Yabancı dildeyse, akademisyenler yabancı bir dil bildiğini göstermek amacıyla isimleri ara ara değişen sınavlara giriyor. Parasıyla diploma veren çete, Joker Yakup’u sokuyormuş mesela.
Akademisyenlerin hepsi bu sınavlara giriyor. Geçer not da alıyor. Ama sorsan iki kelimeyi yan yana getiremez. Hatta yabancı dil sınavına yerine başkasını soktuğu herkesçe bilinen akademisyenler de var ama neyse! Mesela ben asistanını sokanı bile biliyorum. Diplomada sıkıntı yok ama yani.
Yabancı dil sınavının yanında bir de Ales diye bir sınava girmek gerekiyor. Burada da Türkçe ve matematik bilgisi ölçülüyor. Gelin görün ki akademisyenler bu sınavlardan geçer not almasına rağmen vahim yazım, imlâ hataları yapıyorlar.
Girin tez merkezine, tezlerin başlığı hatalı.
Girin Dergipark’a, makalelerin başlığı hatalı.
Üstelik bunların bir kısmı üç veya beş kişilik jüriden, diğer bölümü en az iki hakem ve bir editörden geçiyor. Kimse çıkıp da “burada yazım, imlâ hatası var” demiyor.
Hadi, onları fark edemiyorlar. Başlığında bilgi hatası olan makale ve tezler var.
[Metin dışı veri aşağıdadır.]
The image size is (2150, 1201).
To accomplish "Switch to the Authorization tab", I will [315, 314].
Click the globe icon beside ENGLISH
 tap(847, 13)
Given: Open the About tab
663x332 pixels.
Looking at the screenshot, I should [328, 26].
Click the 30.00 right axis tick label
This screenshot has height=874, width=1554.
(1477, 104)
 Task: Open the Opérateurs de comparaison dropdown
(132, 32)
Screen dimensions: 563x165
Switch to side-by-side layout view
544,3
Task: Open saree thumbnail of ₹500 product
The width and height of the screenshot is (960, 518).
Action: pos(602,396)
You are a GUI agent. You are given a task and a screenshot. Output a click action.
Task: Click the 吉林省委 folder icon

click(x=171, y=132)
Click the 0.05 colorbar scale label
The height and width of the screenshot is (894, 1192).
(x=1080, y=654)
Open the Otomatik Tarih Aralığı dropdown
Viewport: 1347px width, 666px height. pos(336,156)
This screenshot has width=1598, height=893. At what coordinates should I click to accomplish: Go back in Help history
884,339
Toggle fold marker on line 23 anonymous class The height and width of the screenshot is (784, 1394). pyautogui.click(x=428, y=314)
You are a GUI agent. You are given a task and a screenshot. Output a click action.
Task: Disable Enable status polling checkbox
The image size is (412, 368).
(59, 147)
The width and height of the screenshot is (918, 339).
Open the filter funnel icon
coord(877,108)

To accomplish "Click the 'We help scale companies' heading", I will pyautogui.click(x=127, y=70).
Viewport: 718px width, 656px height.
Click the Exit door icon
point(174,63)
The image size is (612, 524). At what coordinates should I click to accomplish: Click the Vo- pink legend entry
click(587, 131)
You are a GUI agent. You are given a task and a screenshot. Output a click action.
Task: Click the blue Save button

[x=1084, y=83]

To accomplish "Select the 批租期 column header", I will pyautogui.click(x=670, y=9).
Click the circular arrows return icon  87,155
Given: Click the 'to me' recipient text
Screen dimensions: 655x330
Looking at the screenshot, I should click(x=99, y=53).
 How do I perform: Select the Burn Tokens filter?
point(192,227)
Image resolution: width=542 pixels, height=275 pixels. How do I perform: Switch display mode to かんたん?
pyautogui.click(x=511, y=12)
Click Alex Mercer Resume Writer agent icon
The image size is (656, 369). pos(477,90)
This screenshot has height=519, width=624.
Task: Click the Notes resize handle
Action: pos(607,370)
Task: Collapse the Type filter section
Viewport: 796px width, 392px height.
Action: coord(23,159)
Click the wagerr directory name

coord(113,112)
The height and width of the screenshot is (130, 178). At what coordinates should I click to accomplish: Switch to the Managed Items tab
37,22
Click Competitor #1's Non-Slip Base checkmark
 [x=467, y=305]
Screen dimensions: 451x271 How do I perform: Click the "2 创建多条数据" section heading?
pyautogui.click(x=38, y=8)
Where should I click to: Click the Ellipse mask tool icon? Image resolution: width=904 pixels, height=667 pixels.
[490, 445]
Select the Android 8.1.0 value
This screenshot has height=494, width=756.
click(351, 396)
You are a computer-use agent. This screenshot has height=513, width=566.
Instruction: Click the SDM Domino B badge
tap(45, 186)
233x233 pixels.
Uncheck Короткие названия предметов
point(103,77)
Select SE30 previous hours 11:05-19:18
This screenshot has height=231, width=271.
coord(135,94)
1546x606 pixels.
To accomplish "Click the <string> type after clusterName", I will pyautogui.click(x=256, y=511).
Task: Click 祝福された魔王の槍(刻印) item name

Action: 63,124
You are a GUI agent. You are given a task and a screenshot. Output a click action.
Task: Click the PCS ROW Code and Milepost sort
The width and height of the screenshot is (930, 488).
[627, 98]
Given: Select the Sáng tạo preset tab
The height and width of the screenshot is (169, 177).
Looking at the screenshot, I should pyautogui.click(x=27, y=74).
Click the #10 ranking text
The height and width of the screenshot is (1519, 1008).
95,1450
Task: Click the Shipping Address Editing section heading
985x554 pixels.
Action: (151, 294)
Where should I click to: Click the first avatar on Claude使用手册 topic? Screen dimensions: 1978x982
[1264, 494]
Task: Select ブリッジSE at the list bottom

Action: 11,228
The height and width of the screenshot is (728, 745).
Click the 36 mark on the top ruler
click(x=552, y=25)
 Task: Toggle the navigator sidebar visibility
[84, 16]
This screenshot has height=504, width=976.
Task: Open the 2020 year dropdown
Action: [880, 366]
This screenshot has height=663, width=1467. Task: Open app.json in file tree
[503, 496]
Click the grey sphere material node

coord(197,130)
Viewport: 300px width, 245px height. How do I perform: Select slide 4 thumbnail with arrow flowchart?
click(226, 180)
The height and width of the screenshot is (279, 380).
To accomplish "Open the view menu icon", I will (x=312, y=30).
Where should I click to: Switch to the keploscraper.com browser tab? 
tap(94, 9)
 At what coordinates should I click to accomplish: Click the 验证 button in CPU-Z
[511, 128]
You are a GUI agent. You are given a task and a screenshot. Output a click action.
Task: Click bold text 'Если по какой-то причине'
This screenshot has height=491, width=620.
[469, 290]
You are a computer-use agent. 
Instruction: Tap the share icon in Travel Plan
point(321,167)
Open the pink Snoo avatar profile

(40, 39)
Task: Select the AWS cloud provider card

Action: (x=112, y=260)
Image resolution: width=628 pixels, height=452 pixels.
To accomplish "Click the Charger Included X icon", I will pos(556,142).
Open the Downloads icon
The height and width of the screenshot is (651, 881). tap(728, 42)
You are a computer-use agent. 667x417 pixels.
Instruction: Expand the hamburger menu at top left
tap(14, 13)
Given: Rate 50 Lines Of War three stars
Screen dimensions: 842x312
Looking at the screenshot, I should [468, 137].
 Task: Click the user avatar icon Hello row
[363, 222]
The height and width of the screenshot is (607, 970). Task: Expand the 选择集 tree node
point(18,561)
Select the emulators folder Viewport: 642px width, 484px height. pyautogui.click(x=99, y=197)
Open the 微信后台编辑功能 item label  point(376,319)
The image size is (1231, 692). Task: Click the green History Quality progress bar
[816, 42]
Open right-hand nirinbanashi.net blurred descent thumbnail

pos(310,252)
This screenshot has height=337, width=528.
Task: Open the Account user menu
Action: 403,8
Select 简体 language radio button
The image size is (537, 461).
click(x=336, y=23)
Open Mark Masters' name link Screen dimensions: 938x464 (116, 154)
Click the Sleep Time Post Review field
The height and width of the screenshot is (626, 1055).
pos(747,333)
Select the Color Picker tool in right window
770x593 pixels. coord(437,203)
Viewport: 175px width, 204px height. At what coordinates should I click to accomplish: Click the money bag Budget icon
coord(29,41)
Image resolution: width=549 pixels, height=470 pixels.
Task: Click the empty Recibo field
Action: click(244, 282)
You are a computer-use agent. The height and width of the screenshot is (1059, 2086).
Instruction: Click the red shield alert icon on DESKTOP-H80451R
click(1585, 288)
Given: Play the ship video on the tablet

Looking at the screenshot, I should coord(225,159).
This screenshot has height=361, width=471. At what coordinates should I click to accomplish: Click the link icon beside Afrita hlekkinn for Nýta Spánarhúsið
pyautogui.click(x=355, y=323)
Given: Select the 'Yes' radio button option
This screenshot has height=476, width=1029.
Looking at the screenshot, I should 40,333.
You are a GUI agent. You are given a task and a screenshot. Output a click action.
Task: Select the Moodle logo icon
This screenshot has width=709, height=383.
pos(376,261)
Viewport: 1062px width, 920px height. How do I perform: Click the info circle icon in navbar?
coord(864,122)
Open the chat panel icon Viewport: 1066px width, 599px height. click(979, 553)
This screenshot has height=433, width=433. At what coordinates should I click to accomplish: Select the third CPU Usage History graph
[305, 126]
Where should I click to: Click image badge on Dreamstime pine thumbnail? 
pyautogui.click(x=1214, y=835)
Açıyorsunuz bu eserleri “-de, -da, -ki” bağlaçlarının ayrı yazılması gerektiğinin kimse farkına varamamış. Daha neler neler…
“Birtakım” diyerek bitişik yazması gerekirken ayrı yazan bile var.
Ama diploma gerçek yani, sınavdan da geçiyorlar.
Diğer taraftan hadi bunlar böyle. Birileri sahte diplomalar veriyor, iş kapıları açıyor; buna karşın akademinin kendi içinde de ciddi bir çürümüşlük var. Son yirmi beş yılda kamunun düzenlediği herhangi bir sınavda hakkının yenmediğini düşünen kaldı mı?
Bütün sınavlar, işe alımlar, mülakatlar hepsi şaibeli. Her sene başka bir sınavda dönen dolaplar üstüne konuşuluyor. Öncekileri FETÖ’ye yıktılar hadi, lise sınavındaki mevzu ne? Geçtiğimiz yıl KPSS niye iptal edilmişti?
Hepsi cevapsız.
Ezcümle benim amacım diploma skandalından sonra ortaya çıkanların ülkemiz açısından ne kadar vaka-ı adiye olduğunu söylemek değil. Tek adam ne kadar yönetebiliyorsa o kadar yönetilebilen, kurumları işlevsizleştirilmiş, rejimin tehdit algısının çarpıklaştığı, siyasetle rantın kesiştiği, ulvi amaçlar uğruna yapılıyormuş gibi gösterilen şeylerin aslında kapasitesizliğin üstünü örttüğü bir ülkede, bunlar “vaka- adiye” sayılıyor ne yazık ki. Çünkü skandalların birisi biter, öbürü başlar. Hızına bile yetişemeyiz.
Sahi, geçen hafta hangi skandalı konuşuyorduk?